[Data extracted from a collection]
::::::::

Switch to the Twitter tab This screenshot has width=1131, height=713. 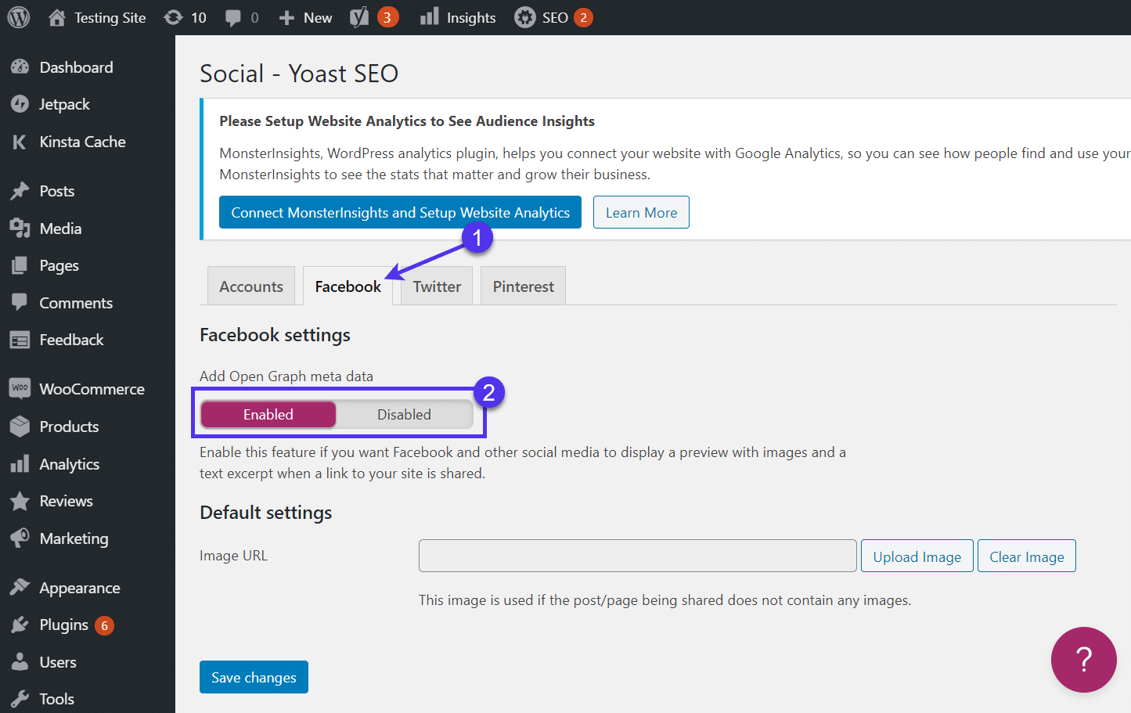(x=437, y=286)

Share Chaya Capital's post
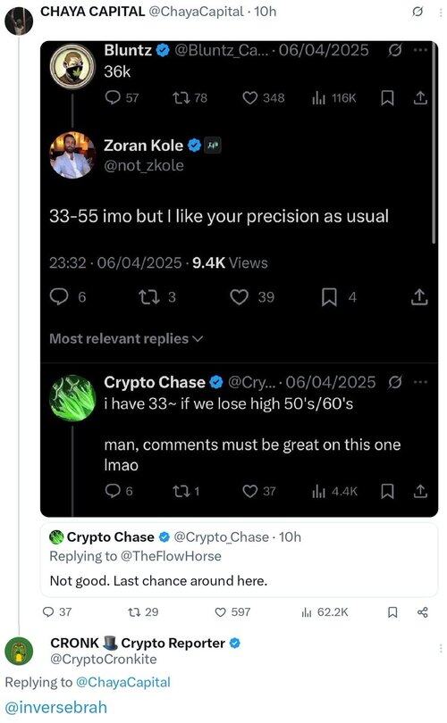[x=423, y=612]
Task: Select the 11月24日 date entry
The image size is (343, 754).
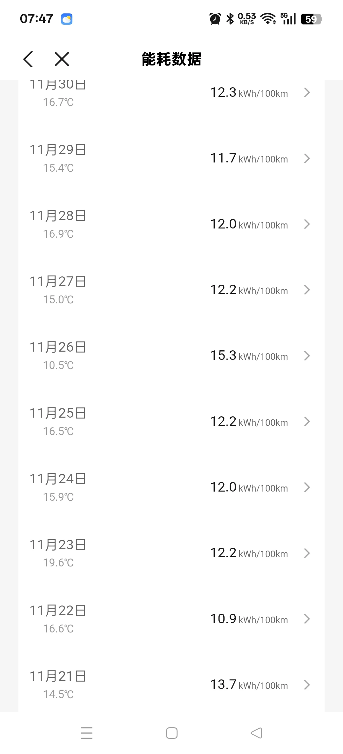Action: [58, 479]
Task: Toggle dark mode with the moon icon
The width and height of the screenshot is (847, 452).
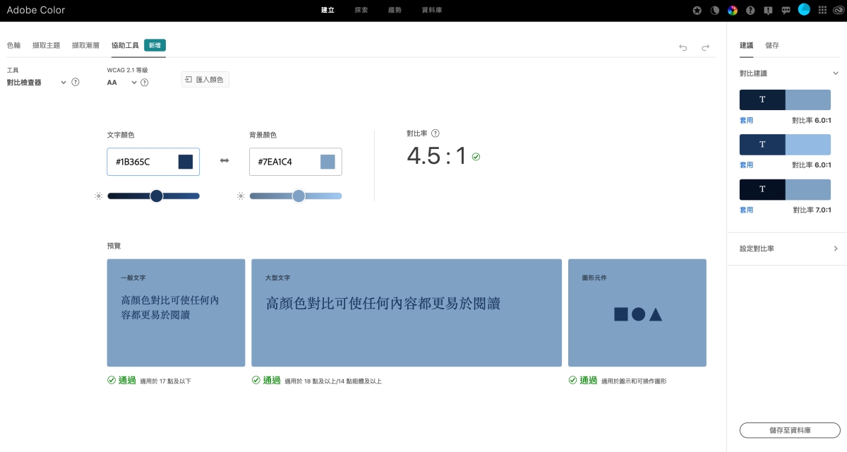Action: pos(714,11)
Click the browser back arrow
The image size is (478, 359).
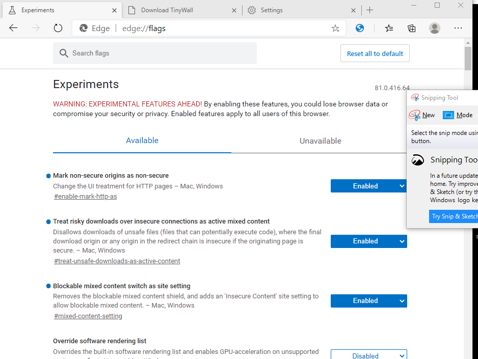(13, 29)
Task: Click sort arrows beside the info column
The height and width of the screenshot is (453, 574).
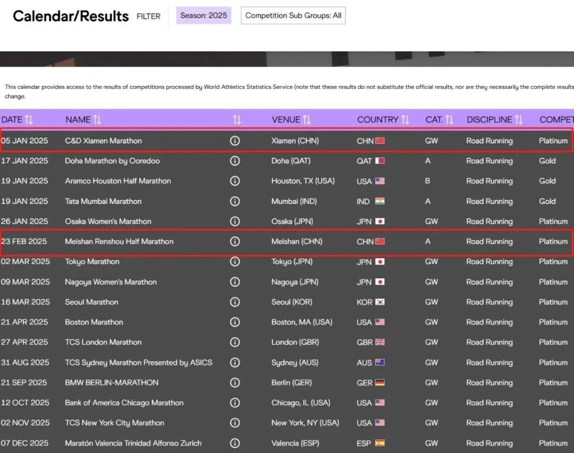Action: point(237,120)
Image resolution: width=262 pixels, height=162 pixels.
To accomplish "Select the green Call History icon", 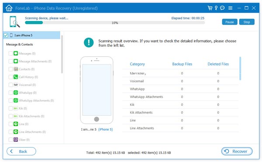I will [16, 77].
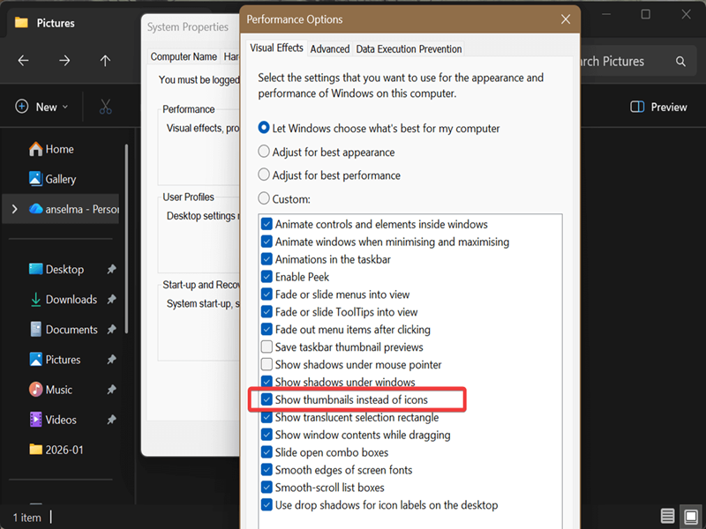Select Adjust for best performance
This screenshot has width=706, height=529.
[264, 175]
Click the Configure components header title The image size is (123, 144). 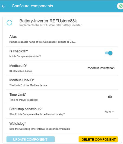[32, 6]
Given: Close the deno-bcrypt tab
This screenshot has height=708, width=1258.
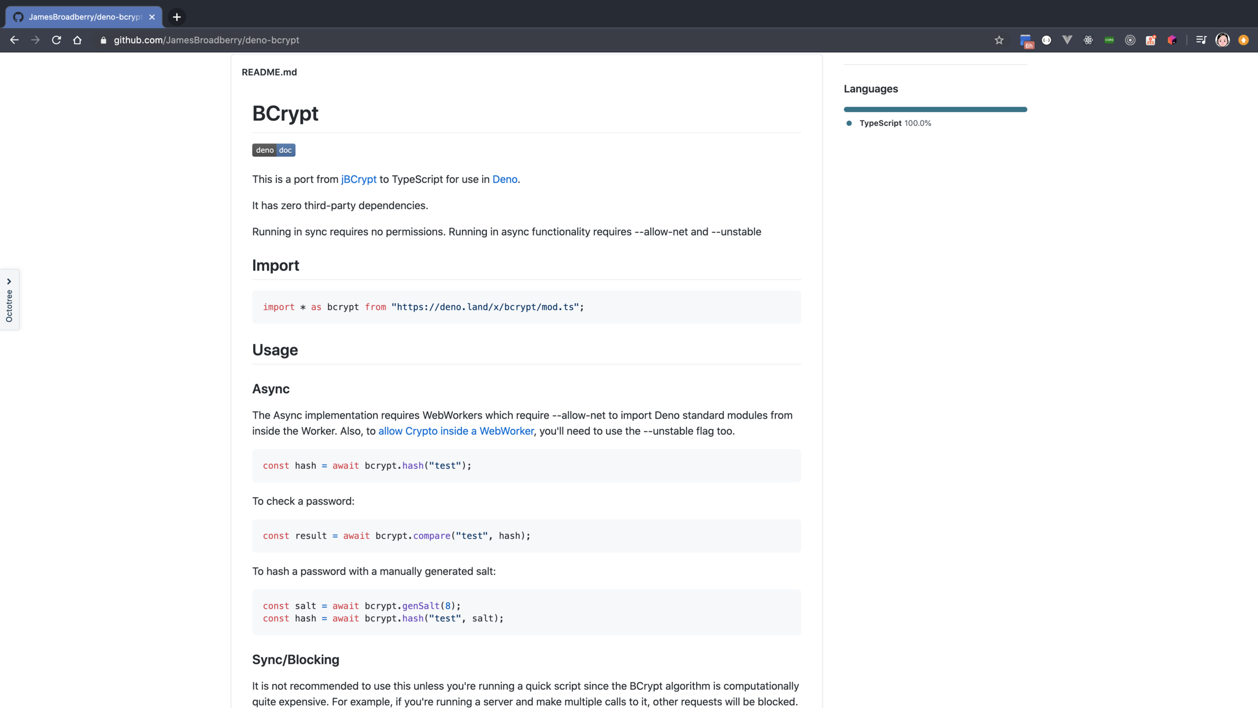Looking at the screenshot, I should [152, 17].
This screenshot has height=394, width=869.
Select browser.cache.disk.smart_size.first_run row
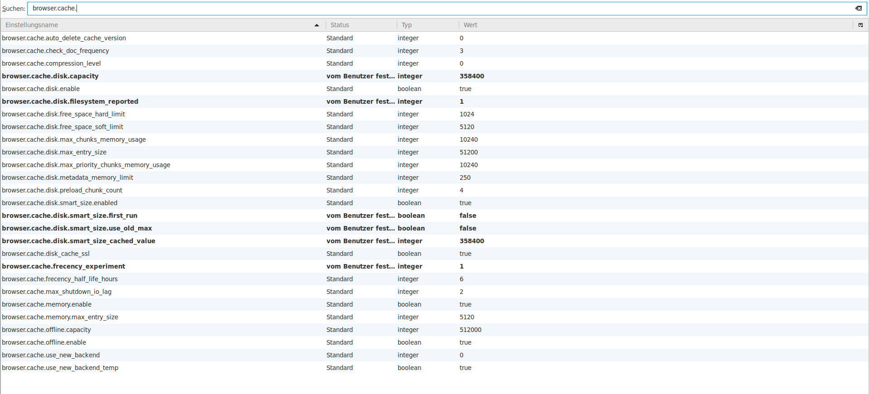tap(434, 216)
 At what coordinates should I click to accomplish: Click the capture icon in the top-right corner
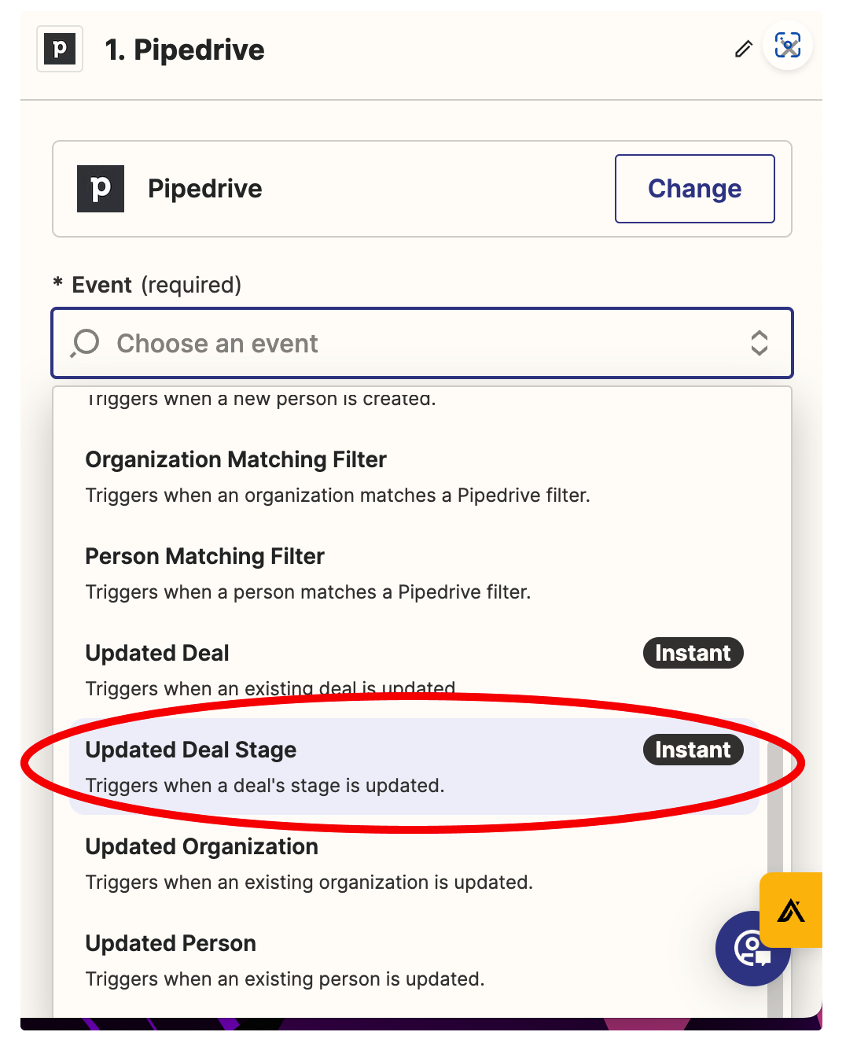[x=788, y=46]
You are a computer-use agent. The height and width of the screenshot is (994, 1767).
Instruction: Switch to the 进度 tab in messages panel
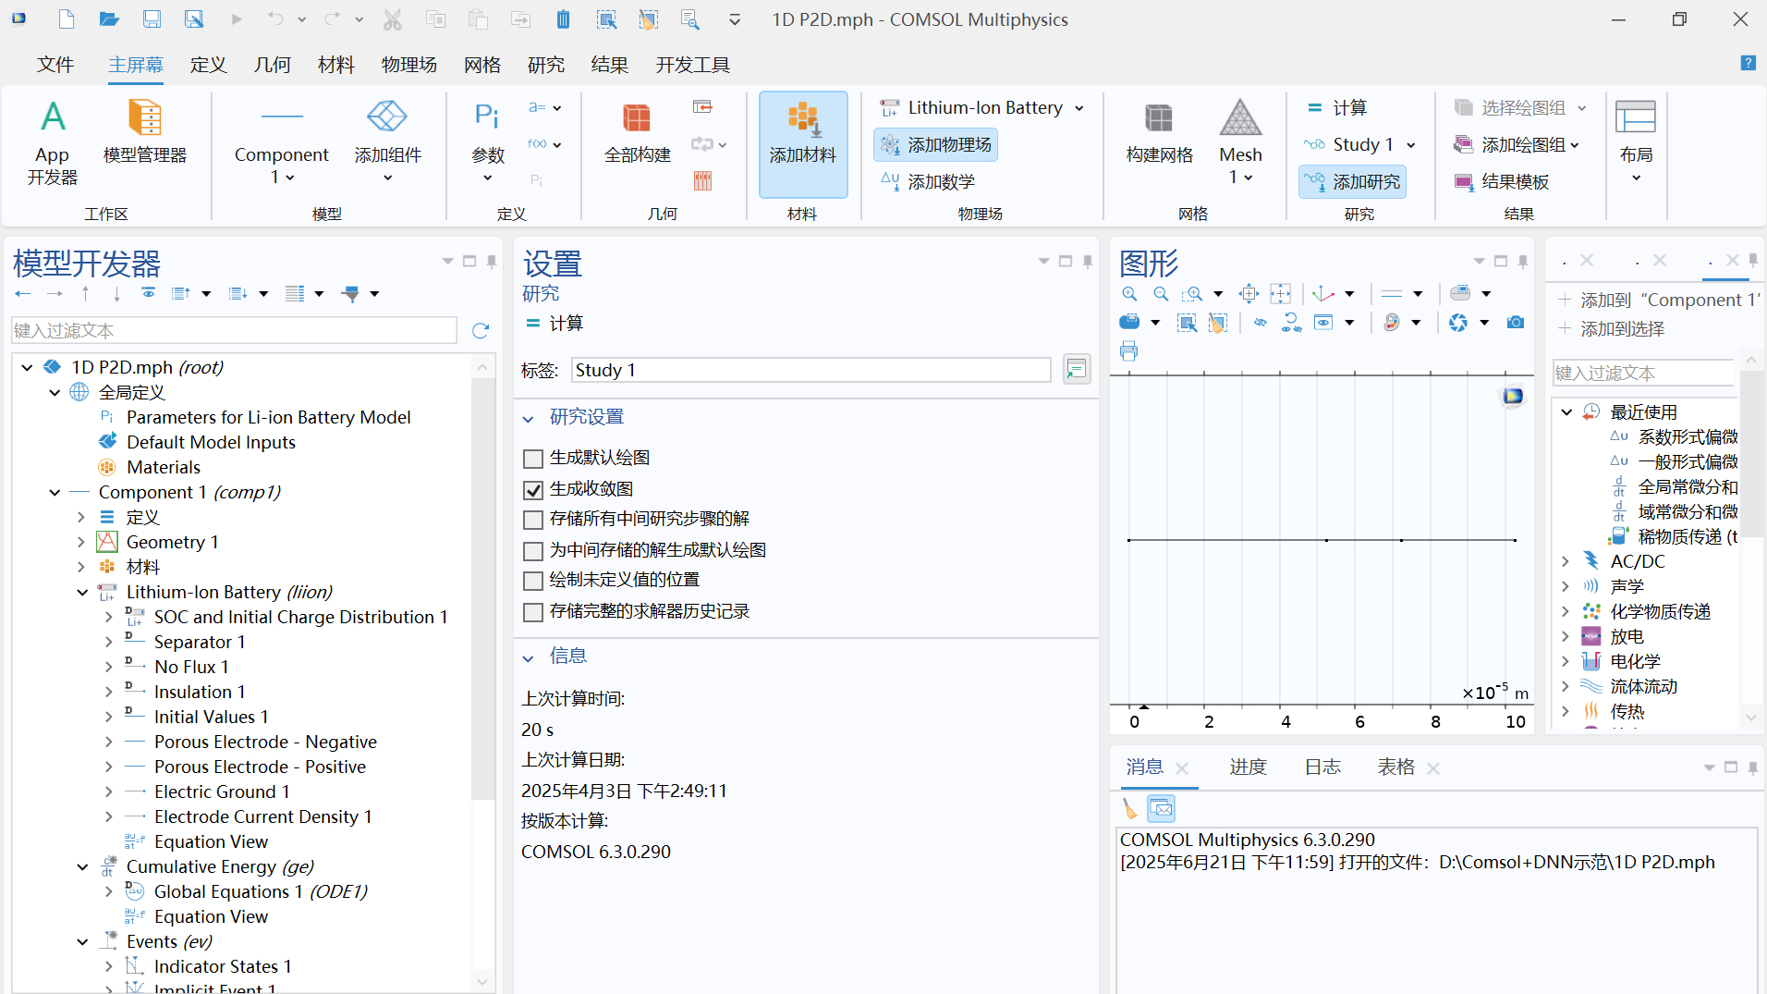click(1248, 767)
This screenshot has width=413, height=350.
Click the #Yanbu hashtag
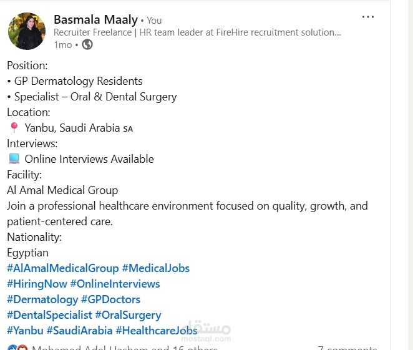(25, 331)
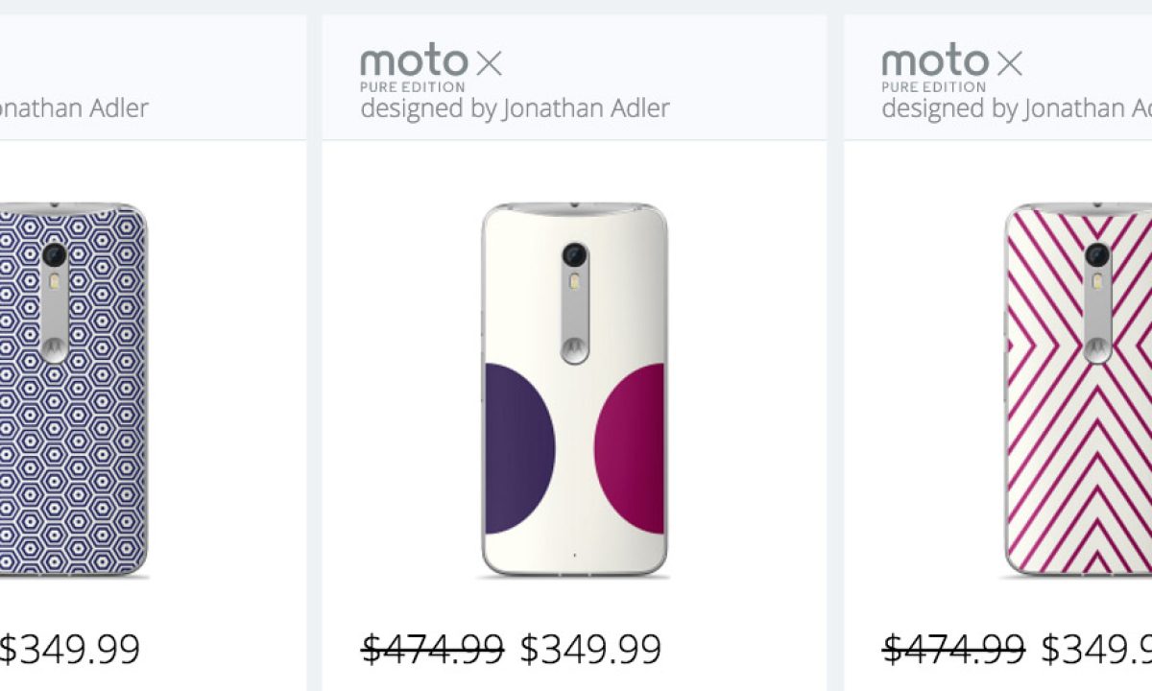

::::::::

Revise the records from the line with "You are a computer-use" through the end of the records, replacing "screenshot" with "image" and leaving everything else unchanged. Leave the pictures out of your answer.

■ Full response
You are a computer-use agent. The height and width of the image is (994, 1767).
Instruction: Switch to the 进度 tab in messages panel
click(1248, 767)
This image has width=413, height=350.
Click the #Yanbu hashtag
(25, 331)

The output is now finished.